Vince Hernandez has worked in the comic book industry for over fifteen years and is currently the Editor-in-Chief for Aspen Comics. He has created and written the comic book series Charismagic, Trish Out of Water and the upcoming Damsels in Excess. He also has worked as a writer for Electronic Arts, Def Jam Entertainment and Marvel Comics.
What made you decide to work in the medium of comics?

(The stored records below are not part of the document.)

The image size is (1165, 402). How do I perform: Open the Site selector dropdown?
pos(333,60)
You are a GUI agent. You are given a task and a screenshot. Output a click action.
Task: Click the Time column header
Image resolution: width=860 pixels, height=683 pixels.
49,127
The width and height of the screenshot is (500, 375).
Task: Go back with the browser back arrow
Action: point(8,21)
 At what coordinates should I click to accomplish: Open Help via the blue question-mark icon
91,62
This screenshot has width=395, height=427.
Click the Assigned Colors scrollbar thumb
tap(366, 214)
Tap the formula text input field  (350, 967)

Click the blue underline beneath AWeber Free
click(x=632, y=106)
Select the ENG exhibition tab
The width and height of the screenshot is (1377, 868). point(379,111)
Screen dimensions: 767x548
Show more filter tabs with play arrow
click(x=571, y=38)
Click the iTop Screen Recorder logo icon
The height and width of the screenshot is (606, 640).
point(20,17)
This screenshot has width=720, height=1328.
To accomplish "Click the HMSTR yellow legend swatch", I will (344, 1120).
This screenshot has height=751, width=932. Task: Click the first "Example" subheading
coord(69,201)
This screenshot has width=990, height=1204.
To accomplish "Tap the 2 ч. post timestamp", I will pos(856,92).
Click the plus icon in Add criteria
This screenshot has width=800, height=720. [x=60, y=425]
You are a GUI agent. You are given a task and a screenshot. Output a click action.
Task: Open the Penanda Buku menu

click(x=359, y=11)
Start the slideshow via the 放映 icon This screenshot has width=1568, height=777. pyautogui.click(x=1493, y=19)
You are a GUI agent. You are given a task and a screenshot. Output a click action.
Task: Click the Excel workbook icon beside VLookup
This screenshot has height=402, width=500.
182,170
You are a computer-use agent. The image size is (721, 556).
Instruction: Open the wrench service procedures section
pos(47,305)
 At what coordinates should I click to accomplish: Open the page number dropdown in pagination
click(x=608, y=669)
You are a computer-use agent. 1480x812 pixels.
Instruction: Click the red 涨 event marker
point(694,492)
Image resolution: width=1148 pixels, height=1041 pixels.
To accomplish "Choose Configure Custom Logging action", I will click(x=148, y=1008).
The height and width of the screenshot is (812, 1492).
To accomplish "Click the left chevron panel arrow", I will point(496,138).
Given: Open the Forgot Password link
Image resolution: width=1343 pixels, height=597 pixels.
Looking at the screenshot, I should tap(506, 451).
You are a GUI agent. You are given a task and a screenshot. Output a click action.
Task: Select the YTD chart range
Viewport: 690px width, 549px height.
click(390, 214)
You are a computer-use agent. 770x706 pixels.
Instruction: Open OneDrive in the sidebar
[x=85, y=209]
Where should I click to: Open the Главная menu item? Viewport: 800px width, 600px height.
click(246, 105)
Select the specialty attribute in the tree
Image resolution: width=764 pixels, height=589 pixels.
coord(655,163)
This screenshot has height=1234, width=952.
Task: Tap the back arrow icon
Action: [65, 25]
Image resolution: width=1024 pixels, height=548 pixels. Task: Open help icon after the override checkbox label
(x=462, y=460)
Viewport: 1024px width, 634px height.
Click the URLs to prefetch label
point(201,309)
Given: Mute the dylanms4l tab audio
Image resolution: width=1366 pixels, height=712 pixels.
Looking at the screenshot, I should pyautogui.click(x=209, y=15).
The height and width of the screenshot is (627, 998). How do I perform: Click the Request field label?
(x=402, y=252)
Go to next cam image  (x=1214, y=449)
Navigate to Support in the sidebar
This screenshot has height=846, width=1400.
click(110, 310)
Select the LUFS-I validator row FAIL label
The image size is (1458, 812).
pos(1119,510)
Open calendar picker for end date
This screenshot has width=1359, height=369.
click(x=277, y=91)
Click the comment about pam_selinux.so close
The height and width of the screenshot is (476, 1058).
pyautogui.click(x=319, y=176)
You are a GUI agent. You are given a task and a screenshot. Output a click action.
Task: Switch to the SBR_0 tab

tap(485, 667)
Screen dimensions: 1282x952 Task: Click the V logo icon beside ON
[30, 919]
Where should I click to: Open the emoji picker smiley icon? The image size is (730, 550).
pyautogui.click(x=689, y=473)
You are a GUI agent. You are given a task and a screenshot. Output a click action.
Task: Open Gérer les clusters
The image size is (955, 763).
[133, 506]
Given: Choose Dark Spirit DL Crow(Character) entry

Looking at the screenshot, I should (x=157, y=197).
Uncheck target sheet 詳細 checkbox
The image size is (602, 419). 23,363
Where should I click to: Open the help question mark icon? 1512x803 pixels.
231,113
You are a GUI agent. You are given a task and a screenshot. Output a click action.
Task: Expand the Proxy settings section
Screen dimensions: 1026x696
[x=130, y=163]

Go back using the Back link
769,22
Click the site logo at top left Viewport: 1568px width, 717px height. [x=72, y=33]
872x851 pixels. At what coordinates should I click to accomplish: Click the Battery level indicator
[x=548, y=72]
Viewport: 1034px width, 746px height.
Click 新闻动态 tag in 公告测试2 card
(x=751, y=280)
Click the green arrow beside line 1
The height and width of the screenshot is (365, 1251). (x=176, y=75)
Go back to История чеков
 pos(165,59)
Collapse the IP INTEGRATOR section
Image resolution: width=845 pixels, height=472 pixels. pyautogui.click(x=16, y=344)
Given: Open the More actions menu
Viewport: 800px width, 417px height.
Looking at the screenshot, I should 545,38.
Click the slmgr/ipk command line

Actually, working in comics happened rather coincidentally for myself. When I was eighteen years old, I was looking to take on a second job and my brother mentioned a position that was available with the comic book publisher, Top Cow. Since he was already employed there, I certainly had a great start and after interviewing there, I became the assistant to the Director of Marketing, Kate Sherwood. I worked at Top Cow for four years before I took the position with Aspen where I’ve been Editor-in-Chief for the past decade. It’s not the usual route to get into comics but I certainly think I’ve made the most of the opportunities I’ve been presented with.
What part of the process is the most challenging or frustrating to you?
Editing comics in general is a very demanding and oftentimes frustrating position. It encompasses scheduling, talent management and crisis control while also maintaining a professional level of creativity necessary to make a product fans will enjoy. I think if I had to pinpoint one aspect which usually ends up more frustrating than any other, it’s dealing with talent’s schedules and their understanding of meeting a deadline. I can literally name off the small list of creatives that understand this process. The more frequent response I get from artists is that the quality of their work will suffer if they rush, which I have found is little more than an excuse because they can’t meet a deadline.
If you could give one piece of advice to an aspiring comics creator, what would that be?
One thing I would tell aspiring comics creators is to be realistic with their work. This is a broad tip of advice, but it’s something that a lot of aspiring artists and writers haven’t yet learned. Realistically look at what professionals are doing and judge your work accordingly. There’s no shame in admitting that you’re not on the level yet, but there are consequences when you put yourself out there prematurely. It marks you as an amateur before your career even begins.